We have a fucking set list!
the reoccurring hurrah
http://www.youtube.com/watch?v=pT9u0QE5LwM
One Little dream
http://www.youtube.com/watch?v=hGRb3VdHnuo
Wishing Machine
http://www.youtube.com/watch?v=JlICSjyT-PQ
Hey Rock's livingroom
http://www.youtube.com/watch?v=p3703Pik3Mo
Everything
http://www.youtube.com/watch?v=1IRtWhu2WVc
Fuse lit bombs
http://www.youtube.com/watch?v=kC4ybDsD4jM
The last honey and toast
http://www.youtube.com/watch?v=Zdz8WzB7-YU
Bent
Nice Bucket
On Frozen Pond
Nothing was heard
Which gives us enough of a base where we should be able to avoid those awkward moments where our fearless leader stands on stage like a jackass who has been grazing on a field of catnip all day humming and hawing about what to play and then decides, due to one of those strong flashes of misguided energy, mistaken as as sign from the OMEN gods, to make a ridiculous call and take the band down analogous to some wartime anti-aircraft itchy trigger finger missile base that makes a mistake and writes it off as friendly fire.

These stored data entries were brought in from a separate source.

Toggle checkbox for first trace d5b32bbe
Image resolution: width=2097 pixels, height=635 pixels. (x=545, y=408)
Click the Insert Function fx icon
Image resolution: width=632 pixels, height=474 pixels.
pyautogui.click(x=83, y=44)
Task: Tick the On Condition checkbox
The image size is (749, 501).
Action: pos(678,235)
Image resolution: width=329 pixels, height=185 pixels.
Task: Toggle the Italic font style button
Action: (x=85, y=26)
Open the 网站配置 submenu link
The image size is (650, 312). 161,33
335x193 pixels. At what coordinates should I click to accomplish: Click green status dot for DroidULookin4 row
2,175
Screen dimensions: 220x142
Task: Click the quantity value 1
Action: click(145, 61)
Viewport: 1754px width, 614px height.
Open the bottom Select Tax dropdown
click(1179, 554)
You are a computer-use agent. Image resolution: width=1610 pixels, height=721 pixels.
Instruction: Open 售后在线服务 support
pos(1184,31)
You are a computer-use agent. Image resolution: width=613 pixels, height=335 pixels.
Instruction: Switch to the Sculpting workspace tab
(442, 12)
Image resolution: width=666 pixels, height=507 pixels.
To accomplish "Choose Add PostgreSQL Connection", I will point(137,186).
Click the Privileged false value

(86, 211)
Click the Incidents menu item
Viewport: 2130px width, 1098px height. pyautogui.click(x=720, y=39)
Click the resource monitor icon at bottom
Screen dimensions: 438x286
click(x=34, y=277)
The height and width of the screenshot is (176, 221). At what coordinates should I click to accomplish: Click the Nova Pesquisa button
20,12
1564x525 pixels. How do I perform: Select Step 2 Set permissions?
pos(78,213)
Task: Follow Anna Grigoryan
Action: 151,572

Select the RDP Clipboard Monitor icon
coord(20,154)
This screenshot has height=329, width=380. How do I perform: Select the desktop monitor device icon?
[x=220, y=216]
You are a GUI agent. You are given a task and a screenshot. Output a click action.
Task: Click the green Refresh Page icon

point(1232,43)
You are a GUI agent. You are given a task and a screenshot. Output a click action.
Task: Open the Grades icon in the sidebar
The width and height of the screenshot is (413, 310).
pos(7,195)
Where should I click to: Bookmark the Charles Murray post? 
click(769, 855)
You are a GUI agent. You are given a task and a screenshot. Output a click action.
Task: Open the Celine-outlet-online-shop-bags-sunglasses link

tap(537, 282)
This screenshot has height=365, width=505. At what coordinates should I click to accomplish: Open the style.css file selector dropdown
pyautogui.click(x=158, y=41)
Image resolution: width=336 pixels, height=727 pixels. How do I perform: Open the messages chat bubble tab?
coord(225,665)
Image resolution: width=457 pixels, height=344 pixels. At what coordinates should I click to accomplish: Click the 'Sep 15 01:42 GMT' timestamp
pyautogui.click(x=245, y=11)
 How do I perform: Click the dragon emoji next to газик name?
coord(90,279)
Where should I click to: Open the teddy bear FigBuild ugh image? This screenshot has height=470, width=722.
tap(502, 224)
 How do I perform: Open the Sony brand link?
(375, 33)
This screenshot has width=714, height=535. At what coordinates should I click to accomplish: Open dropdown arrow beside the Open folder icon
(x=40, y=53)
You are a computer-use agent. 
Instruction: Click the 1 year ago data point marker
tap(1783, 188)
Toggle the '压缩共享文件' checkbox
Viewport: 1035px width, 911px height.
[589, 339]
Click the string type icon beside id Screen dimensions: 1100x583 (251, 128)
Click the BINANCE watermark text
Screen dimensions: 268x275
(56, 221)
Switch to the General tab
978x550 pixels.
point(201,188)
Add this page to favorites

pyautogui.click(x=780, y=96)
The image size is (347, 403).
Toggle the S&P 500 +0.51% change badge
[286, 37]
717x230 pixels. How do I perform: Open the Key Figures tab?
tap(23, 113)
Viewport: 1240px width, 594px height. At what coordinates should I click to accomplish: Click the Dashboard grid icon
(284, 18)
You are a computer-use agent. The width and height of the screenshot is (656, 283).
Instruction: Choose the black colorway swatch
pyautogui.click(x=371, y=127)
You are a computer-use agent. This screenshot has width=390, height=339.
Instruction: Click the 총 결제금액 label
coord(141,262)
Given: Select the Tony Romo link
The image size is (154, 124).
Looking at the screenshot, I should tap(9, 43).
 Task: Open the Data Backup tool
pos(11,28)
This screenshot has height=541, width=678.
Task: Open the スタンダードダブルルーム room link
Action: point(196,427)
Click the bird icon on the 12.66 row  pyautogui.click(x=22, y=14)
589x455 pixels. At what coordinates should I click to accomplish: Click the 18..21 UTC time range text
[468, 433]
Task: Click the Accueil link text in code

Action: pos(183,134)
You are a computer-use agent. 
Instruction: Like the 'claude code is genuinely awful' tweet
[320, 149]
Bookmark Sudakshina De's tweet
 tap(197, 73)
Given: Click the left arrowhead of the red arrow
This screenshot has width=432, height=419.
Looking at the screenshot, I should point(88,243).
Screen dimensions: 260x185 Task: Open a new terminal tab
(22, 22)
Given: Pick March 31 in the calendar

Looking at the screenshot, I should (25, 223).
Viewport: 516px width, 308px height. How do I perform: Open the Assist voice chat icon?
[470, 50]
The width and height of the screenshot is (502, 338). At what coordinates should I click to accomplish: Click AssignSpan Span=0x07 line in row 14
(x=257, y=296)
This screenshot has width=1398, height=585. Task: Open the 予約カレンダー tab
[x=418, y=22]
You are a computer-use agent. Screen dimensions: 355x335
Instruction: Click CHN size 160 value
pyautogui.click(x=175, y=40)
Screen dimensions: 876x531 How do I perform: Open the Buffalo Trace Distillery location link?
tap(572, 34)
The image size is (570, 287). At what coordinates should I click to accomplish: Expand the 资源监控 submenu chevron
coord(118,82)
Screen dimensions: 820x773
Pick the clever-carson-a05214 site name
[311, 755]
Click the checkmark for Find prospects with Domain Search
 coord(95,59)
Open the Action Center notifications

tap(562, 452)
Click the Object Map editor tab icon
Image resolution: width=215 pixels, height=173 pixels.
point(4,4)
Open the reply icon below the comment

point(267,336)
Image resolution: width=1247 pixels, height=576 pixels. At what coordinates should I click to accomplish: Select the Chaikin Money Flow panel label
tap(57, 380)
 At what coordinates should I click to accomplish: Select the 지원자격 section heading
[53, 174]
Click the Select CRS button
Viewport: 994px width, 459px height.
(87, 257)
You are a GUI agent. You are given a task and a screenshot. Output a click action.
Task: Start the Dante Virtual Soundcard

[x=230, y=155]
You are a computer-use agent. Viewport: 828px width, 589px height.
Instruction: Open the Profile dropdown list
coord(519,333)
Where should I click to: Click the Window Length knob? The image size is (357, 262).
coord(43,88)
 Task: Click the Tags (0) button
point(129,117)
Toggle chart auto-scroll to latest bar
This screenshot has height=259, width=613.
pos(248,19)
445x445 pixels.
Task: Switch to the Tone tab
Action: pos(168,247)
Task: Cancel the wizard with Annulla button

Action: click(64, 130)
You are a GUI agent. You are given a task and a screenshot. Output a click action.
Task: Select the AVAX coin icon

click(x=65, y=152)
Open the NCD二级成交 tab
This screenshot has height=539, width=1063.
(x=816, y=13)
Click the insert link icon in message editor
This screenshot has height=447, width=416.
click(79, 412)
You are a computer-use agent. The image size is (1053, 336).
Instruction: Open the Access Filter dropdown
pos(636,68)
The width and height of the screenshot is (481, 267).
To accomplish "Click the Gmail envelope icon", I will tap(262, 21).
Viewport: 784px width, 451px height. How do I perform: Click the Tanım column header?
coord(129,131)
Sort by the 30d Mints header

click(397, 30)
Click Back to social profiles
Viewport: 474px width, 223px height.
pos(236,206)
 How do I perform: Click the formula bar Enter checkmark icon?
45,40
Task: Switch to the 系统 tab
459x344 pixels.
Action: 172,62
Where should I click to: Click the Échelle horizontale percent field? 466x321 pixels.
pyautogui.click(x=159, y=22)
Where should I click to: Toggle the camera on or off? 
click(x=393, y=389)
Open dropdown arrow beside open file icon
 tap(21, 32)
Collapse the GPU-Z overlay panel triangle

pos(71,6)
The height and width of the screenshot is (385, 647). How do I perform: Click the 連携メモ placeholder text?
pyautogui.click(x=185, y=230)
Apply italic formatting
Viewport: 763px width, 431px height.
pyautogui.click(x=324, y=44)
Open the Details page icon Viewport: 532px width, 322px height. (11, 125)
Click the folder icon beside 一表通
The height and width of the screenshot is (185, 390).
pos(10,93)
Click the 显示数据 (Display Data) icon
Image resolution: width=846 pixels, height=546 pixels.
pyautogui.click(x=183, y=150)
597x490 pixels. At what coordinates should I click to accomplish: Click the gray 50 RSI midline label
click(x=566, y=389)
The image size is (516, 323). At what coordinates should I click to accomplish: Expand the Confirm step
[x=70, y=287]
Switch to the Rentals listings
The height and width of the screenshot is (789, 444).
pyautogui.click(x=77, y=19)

That's why we have protocol ... protocol in this instance meaning 11 titles written on a piece of paper that we can go to if what we are trying to do starts to loose it's focus... and i have a few ideas about "art based experimental deviations" but there is no point in going over that now for i wouldn't want to spook anybody over anything now... actually i shouldn't say anybody or anything when what i actually am talking about is the very real spirit energy of artistic creation... the golden rule is to never talk about something before you try to create it if you are going to use your wits and skills to to create it live... you don't want to force the wrong potential direction on the piece... your job is to find the direction and ride it cleanly to a destination that makes sense in a reasonable amount of time. Just to be clear.. if you are a n architect building a major dwelling you would most defiantly want to talk about it before you start to create it... this makes very good sense.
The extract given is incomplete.